[Records from a data source]
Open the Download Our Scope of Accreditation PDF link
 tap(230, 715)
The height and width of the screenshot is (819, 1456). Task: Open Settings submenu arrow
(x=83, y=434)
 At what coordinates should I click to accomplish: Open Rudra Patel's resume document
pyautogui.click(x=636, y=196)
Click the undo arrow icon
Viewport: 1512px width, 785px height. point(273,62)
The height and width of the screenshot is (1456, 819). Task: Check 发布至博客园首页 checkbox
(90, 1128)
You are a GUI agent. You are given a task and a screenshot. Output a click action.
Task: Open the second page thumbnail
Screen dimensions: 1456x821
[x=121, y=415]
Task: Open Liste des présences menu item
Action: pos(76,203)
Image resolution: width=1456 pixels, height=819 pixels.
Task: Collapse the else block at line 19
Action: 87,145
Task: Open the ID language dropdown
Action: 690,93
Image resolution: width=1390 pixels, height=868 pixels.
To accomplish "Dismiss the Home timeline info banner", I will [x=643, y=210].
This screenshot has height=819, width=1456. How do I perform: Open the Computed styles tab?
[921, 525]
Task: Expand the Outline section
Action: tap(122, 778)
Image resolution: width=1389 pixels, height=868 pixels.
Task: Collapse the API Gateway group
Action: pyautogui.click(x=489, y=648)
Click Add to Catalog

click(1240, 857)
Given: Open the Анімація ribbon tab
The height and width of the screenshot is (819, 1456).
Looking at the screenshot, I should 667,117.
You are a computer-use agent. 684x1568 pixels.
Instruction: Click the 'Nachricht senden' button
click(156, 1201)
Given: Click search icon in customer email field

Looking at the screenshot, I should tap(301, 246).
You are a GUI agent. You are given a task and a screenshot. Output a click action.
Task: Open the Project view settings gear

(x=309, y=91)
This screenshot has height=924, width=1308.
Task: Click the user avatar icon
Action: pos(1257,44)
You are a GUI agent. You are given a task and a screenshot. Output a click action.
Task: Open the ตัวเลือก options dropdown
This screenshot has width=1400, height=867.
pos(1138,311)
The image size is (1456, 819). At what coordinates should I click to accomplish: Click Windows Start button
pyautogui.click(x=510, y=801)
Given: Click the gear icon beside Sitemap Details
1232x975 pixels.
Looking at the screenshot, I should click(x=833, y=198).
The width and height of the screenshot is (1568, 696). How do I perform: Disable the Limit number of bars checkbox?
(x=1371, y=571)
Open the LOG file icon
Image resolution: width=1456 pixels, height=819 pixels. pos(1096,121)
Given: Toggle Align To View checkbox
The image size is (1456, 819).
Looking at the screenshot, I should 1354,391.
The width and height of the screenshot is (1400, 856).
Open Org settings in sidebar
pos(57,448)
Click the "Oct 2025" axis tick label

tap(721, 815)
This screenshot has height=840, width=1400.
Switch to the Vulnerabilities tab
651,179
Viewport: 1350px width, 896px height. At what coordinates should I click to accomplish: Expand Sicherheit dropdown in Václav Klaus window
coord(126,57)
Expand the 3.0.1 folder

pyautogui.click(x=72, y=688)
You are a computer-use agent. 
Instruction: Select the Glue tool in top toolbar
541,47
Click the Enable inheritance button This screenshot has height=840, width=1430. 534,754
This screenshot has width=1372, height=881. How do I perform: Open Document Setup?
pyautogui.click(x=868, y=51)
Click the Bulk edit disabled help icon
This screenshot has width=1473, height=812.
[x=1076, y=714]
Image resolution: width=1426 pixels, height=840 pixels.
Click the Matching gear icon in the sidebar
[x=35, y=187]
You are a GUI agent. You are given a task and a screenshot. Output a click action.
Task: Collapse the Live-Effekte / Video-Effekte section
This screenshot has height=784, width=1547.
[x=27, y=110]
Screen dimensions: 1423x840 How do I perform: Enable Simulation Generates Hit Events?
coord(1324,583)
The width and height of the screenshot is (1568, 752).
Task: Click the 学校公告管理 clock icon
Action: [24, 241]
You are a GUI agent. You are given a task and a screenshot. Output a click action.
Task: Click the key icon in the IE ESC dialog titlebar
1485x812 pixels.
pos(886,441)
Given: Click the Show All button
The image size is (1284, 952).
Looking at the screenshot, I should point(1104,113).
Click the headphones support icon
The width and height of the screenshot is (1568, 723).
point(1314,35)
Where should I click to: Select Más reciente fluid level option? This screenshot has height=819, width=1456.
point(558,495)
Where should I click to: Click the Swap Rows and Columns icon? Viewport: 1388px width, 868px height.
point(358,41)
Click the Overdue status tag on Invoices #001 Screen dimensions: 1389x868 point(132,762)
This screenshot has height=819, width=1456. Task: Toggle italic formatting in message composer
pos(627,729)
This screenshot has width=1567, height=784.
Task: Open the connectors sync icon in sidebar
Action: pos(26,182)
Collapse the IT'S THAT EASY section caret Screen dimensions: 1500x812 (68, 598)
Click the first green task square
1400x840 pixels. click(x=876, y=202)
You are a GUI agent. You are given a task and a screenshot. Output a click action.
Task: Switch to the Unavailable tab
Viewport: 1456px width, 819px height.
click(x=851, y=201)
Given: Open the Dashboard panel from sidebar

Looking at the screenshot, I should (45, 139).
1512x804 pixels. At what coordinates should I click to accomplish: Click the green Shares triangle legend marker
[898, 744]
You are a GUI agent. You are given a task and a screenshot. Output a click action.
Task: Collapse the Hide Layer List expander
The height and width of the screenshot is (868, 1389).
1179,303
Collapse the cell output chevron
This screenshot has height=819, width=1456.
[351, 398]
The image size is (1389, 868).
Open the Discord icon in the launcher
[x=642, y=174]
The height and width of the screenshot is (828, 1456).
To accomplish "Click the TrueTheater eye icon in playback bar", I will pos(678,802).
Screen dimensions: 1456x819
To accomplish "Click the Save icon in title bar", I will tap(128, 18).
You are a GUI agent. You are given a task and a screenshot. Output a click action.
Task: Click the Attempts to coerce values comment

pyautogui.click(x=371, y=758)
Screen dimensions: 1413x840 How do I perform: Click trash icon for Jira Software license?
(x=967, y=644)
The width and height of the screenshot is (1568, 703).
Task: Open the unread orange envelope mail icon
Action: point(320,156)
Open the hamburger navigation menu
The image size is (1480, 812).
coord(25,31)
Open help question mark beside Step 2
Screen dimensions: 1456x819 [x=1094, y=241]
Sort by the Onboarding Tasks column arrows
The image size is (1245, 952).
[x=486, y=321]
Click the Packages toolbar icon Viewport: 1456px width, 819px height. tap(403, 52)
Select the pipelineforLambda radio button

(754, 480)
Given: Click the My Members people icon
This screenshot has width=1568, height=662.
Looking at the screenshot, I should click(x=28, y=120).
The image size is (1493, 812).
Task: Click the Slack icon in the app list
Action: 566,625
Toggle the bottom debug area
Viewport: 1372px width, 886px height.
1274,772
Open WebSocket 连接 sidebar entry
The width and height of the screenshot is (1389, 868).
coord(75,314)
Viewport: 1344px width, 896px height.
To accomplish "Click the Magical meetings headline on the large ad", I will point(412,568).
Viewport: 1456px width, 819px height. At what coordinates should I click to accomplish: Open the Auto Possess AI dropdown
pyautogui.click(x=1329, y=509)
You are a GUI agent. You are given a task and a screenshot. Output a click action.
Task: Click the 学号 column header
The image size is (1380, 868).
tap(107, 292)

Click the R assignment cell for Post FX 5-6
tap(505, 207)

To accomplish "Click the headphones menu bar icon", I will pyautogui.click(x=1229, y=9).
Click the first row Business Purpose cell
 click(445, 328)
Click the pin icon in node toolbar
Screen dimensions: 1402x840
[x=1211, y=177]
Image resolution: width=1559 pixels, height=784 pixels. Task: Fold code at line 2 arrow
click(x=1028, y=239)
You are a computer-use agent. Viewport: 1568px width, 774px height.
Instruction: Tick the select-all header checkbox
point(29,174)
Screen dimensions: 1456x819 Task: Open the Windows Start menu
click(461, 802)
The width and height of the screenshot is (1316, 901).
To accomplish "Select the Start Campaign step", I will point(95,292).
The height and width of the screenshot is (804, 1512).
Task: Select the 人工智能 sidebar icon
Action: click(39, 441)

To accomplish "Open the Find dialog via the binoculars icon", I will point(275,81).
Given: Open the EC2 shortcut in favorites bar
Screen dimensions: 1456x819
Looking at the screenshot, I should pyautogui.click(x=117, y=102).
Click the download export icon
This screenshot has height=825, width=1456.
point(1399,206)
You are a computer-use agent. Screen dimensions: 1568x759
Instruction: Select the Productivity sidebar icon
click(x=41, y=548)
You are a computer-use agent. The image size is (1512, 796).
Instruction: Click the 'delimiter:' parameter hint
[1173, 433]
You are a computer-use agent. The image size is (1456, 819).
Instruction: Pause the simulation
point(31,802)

◆ **Work required**:
Filter the records above and copy every line that contains the word "dialog".

◆ **Your response**:
Task: Click the key icon in the IE ESC dialog titlebar
To accomplish "Open the Find dialog via the binoculars icon", I will point(275,81).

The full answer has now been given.